The recent heatwave was enough to cause many a sleepless night across the UK. But, worryingly, an Aviva study in 2017 found that insomnia is a regular thing for nearly 16 million adults. This means that they are getting less than five hours of sleep per night, thanks to finding it hard to drop off and waking up throughout the night. According to new proposed government guidelines, the healthiest amount of sleep is nine hours a night. It reports that “failure to sleep between seven and nine hours a night is associated with physical and mental health problems, including an increased risk of obesity, strokes, heart attacks, depression and anxiety”.
But what if you are one of the many people who suffer with insomnia? Well, new research suggests that cognitive behavioural therapy could be used as a treatment for it.
CBT is a talking therapy that can help you manage your problems by changing the way you think and behave. The authors of the study say that although CBT is effective, it is not being used widely enough, with doctors having limited knowledge about it and patients lacking access. A course of therapy would involve a programme of changes to the way an individual approaches and thinks about sleep. This includes staying away from the bed when awake, challenging attitudes about sleep loss and limiting the number of hours spent in bed.
“There is a very effective treatment that doesn’t involve medication that should be available through your primary care service. If it’s not, it should be,” said co-author Dr Judith Davidson.
The research was carried out by experts at Queen’s University in Ontario, Canada, and has been published in the British Journal of General Practice. The researchers looked at results from four randomised control trials and found that participants fell asleep on average between nine and 30 minutes sooner after completing a course of CBT for insomnia.
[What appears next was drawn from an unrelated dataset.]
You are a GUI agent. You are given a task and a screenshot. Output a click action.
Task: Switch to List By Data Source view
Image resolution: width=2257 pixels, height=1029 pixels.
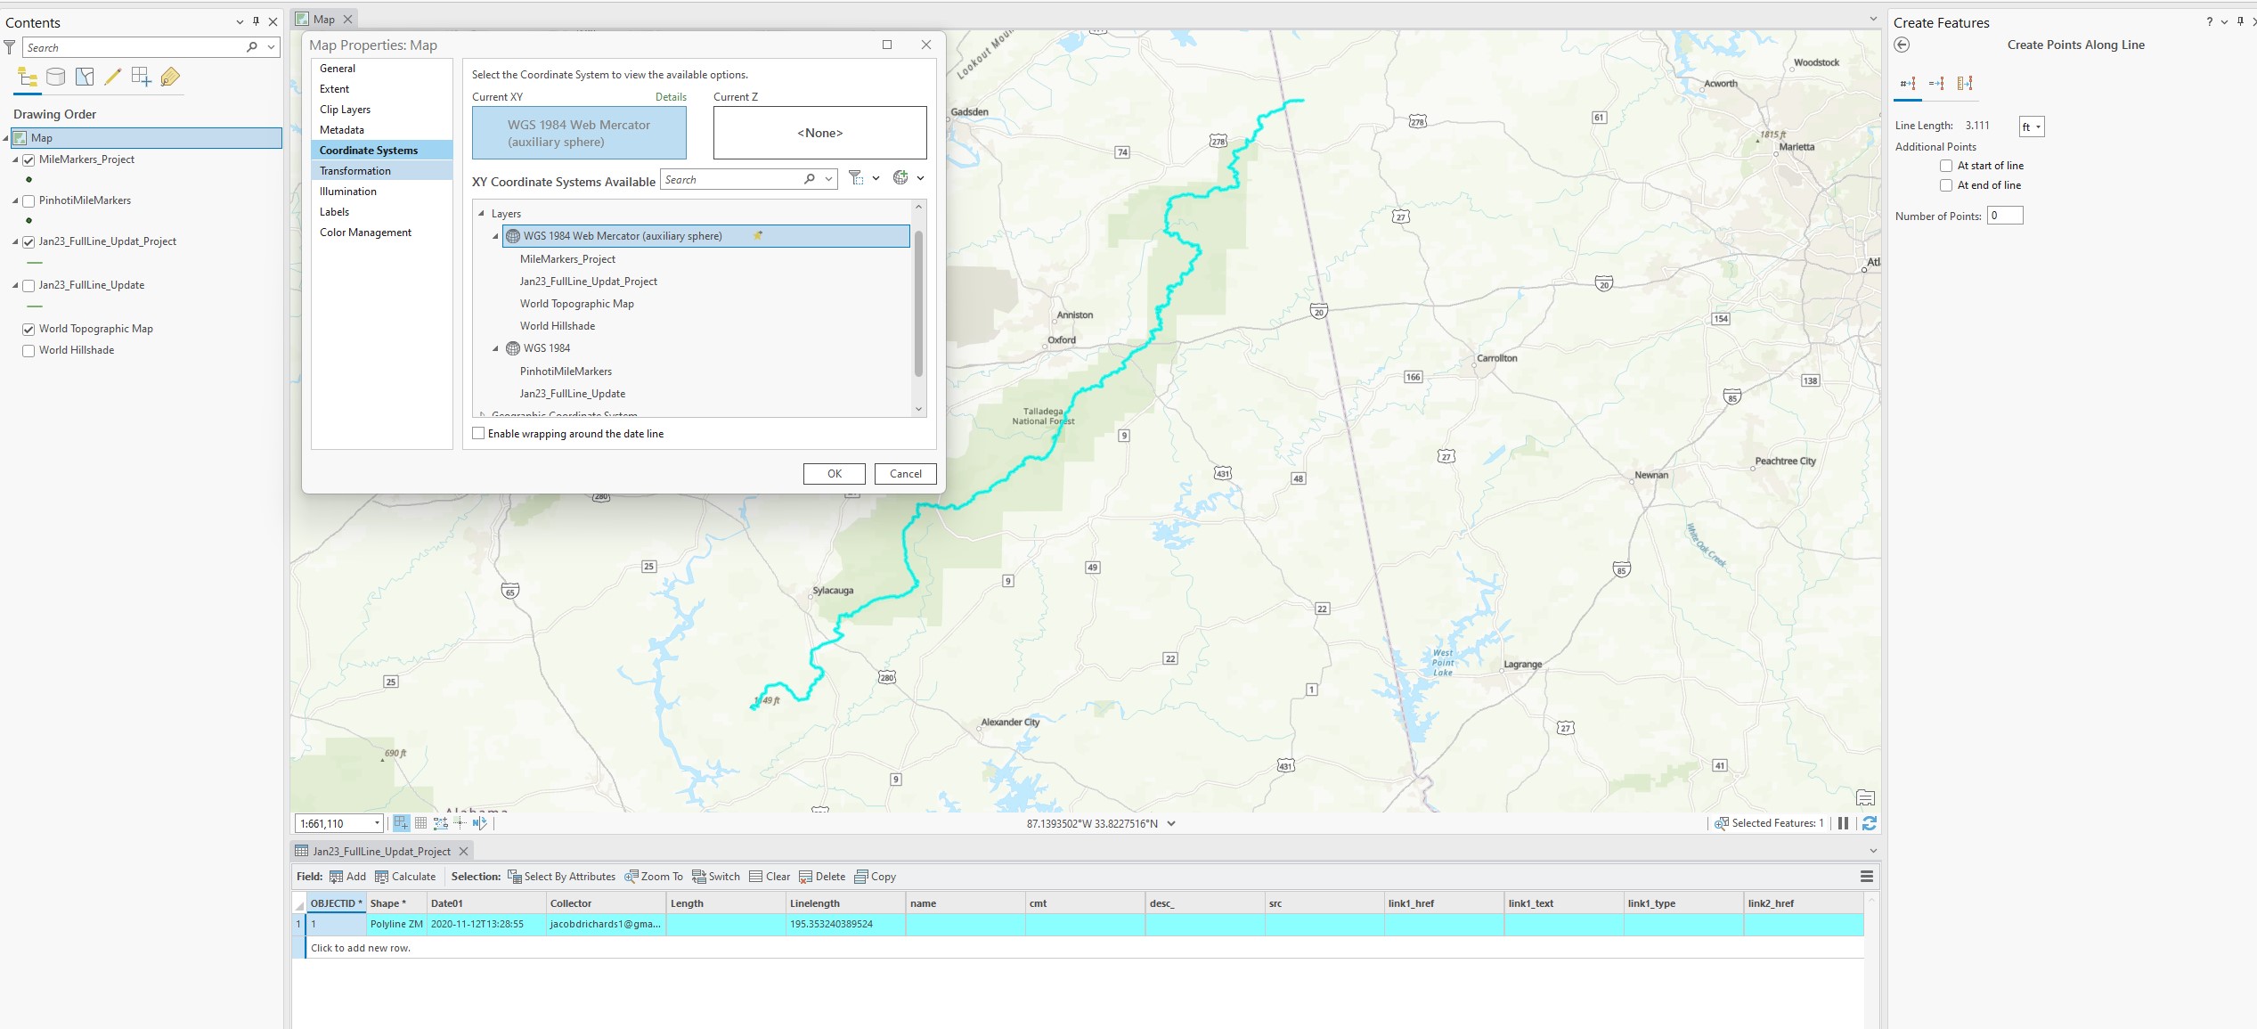click(x=55, y=78)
They also experienced a reduction of 22 to 36 minutes in the amount of time spent awake after going to sleep.
According to The Guardian, Professor Helen Stokes-Lampard, the chair of the Royal College of GPs, supports the study and welcomes the idea of rolling out CBT trials in surgeries in the UK.
“CBT tailored to insomnia has been a first-line treatment option for some time, and we know many patients have found it beneficial, so it is really positive that its effectiveness has been shown by this research,” she said.
However, she also added that access to CBT through the NHS could be extremely difficult and is very variable across the country. But if you suffer with insomnia, it’s definitely something to bring up with your GP.